課題: 以下の本文で、リーン・スタートアップが非常に近い考え方を用いているとされるメソッドをすべて列挙せよ。

リーン・スタートアップ ―ムダのない起業プロセスでイノベーションを生みだす/感想


スタートアップ(Startup)と騒がれることが多くなった昨今、この言葉の意味は一般に起業や起業で作られた会社や組織をさすけれど、本書ではもう少し広く「新規事業の立ち上げ」とでも言うべき意味でもつかわれています。

では、本書の題名にもなっているリーン・スタートアップ(Lean Startup)とはなんでしょうか?

本書によれば、リーン・スタートアップの概念は生産工程における無駄を徹底的に省くことに主眼を置く「リーン生産方式」を参考に生まれました。リーン生産方式は、トヨタ自動車の編み出したシステムを基に1980年代にマサチューセッツ工科大学が体系化したものです。ということは、リーン・スタートアップの根源的な考え方そのものは決して新しいわけではありません。

読み進めるうちに特定の方々には大いに共感して頂けると思いますが、トヨタ生産方式やシックスシグマ、ファンクショナル・アプローチなどのメソッドに非常に近い考え方を用いており、それをスタートアップに置き換えた場合の思考プロセス、また、著者であるエリック・リースの過去の実体験をブラッシュアップし、体系的なものとして落とし込んだメソッドとしてリーン・スタートアップとして紹介されている印象が非常に強いです。

尚、ファンクショナル・アプローチって何?という方々にはファンクショナル・アプローチ研修に参加してレポートを書いているので、以下をご参照ください。
参照:ファンクショナル・アプローチ基礎研修へ行ってきた

※私は過去に1年以上かけてファンクショナル・アプローチを学んでいます。

以下、いつも通りレバレッジメモとしてまとめています。

抽出レコード:
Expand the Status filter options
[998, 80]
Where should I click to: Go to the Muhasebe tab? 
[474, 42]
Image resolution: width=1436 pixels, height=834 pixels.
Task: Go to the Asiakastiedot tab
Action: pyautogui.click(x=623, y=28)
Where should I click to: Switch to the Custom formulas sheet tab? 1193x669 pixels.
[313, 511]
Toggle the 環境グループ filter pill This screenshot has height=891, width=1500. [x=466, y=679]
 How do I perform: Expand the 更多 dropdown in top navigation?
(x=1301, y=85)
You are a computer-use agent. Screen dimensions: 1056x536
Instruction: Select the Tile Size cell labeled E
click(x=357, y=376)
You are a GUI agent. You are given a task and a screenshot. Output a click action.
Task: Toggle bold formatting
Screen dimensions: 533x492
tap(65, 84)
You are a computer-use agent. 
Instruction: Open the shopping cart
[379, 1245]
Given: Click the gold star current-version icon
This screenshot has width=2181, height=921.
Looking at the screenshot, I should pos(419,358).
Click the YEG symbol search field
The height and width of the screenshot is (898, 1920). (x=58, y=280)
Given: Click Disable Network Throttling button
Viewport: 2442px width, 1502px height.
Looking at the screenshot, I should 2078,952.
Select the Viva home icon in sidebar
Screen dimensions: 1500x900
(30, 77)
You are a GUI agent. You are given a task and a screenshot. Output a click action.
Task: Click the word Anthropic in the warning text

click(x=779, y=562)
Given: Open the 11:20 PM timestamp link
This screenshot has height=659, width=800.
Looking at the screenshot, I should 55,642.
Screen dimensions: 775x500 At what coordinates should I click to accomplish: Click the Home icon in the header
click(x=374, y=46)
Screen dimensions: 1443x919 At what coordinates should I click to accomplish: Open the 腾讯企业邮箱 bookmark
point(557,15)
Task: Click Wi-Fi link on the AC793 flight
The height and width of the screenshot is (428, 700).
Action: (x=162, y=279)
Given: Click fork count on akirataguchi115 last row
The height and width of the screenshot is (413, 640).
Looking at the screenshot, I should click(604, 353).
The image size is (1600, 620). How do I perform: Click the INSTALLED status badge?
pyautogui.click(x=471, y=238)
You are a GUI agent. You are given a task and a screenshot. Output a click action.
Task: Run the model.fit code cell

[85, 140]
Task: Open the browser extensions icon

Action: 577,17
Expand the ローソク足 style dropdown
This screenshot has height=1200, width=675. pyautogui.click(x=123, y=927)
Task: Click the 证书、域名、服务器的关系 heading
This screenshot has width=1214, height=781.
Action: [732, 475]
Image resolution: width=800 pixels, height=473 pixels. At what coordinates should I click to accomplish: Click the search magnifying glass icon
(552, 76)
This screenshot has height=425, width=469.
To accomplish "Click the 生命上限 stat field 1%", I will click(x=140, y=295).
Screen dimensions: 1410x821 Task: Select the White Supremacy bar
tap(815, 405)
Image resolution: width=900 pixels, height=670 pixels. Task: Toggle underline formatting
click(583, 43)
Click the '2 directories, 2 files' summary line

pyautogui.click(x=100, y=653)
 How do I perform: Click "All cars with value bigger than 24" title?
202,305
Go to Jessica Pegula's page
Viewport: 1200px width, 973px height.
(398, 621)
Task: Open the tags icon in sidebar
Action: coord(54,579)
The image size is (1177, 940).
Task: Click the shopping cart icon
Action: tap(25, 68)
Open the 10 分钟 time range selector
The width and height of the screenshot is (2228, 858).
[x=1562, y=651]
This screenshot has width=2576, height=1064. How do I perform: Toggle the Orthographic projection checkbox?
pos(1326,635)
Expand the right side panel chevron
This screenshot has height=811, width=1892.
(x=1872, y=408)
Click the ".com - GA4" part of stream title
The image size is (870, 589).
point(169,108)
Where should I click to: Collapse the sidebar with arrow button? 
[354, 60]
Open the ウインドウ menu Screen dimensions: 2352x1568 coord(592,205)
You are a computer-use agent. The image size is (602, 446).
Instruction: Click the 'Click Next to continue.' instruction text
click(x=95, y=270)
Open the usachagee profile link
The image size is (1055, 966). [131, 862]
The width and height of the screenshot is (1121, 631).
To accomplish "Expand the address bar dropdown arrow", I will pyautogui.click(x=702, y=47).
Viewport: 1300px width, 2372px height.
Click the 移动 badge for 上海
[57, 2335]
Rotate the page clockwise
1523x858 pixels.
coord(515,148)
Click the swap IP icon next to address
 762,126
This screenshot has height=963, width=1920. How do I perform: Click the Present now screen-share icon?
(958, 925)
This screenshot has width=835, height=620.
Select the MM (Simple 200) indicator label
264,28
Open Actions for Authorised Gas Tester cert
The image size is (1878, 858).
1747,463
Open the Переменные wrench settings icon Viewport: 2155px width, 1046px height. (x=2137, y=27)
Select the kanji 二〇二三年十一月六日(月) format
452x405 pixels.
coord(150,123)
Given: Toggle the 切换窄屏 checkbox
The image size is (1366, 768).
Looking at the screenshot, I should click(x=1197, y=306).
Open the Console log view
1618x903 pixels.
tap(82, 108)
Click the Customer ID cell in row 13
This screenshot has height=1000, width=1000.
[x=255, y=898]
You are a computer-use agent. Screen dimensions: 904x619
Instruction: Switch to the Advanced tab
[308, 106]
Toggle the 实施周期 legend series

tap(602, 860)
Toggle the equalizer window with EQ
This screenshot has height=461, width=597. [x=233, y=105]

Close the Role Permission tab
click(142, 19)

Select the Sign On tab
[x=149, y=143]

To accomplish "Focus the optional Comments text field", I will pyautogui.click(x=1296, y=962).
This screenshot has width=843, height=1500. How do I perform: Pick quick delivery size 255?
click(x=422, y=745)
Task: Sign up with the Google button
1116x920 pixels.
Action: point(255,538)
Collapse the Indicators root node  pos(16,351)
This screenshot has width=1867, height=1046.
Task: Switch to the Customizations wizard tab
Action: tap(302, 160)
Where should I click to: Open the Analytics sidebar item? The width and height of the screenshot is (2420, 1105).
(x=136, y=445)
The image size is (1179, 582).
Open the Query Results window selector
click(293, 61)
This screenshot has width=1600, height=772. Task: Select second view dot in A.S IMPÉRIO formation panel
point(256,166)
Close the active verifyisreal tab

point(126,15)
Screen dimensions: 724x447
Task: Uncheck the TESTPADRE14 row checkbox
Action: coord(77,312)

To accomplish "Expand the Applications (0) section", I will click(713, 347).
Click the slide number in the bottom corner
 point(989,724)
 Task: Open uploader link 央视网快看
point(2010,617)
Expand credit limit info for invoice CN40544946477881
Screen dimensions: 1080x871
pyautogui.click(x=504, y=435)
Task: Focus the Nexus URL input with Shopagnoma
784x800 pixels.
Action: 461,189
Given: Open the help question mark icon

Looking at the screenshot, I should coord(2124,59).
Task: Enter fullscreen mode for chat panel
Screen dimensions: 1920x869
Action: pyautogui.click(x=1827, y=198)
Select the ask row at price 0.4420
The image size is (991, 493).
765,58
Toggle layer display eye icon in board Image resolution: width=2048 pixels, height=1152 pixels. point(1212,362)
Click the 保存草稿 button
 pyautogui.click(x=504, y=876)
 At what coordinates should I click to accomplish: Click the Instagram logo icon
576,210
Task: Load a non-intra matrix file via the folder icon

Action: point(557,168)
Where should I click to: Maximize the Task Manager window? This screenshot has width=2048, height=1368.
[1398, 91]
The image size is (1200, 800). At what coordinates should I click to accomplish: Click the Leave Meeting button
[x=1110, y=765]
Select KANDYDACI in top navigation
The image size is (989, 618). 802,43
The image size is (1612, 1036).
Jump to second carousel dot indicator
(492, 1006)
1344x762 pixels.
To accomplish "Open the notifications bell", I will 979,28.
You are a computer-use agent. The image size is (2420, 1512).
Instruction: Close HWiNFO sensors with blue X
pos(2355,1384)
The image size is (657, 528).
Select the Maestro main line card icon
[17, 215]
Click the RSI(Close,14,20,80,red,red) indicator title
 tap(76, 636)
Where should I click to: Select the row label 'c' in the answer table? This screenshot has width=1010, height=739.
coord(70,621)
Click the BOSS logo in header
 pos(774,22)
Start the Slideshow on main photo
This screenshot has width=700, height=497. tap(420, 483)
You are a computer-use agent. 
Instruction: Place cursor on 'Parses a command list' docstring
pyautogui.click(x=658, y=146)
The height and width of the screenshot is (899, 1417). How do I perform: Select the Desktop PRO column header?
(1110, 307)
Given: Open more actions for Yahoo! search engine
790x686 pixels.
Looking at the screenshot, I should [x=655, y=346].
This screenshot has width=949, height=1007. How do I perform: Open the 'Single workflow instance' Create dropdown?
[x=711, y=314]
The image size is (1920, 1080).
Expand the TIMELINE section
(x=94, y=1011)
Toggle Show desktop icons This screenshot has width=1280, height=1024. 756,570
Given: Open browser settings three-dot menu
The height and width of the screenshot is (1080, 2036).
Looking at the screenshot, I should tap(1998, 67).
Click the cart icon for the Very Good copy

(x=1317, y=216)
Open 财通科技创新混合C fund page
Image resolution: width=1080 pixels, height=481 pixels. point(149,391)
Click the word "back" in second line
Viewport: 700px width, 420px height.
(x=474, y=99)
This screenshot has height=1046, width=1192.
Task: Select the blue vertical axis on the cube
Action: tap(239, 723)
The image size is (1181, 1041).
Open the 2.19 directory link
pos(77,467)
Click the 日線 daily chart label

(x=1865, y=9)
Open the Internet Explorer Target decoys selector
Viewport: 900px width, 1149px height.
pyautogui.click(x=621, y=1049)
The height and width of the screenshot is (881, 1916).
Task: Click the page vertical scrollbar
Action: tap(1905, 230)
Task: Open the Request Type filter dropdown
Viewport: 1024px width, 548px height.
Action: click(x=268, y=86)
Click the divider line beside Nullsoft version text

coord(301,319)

解答:
- トヨタ生産方式
- シックスシグマ
- ファンクショナル・アプローチ